*Work to be completed:*
Select from the data all lines with the word "computer".

-=-=-=-=-

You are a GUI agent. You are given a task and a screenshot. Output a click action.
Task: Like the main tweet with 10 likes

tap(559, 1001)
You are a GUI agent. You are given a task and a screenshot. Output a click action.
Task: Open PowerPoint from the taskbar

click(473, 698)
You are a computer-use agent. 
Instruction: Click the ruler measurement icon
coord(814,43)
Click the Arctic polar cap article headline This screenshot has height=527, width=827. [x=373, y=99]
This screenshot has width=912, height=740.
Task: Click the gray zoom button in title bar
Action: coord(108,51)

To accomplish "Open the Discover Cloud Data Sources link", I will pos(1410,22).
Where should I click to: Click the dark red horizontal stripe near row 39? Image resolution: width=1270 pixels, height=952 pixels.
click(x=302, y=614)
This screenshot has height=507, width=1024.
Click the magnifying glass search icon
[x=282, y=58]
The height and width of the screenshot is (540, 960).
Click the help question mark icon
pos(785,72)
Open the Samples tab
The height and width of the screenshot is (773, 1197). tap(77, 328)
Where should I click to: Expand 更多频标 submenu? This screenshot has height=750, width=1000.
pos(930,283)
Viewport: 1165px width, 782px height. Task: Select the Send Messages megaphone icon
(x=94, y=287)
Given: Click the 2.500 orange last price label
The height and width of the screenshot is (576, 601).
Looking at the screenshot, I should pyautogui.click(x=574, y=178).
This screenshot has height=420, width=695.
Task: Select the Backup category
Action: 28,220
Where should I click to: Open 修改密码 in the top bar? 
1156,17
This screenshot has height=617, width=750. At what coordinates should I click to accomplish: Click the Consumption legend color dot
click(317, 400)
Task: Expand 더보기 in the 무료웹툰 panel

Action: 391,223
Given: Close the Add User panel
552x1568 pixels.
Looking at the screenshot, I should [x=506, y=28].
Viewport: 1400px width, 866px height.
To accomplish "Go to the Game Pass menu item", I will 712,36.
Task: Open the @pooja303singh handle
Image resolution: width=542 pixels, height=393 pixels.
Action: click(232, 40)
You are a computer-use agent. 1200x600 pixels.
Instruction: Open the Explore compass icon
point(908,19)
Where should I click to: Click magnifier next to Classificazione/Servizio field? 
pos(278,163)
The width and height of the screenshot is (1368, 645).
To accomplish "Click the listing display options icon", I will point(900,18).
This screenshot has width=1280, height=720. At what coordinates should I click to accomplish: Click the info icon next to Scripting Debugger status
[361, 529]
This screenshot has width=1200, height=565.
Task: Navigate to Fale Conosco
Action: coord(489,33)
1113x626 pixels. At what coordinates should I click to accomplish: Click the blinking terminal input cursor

-=-=-=-=-

*Written solution:*
You are a computer-use agent. 
You are a computer-use agent. 1200x600 pixels.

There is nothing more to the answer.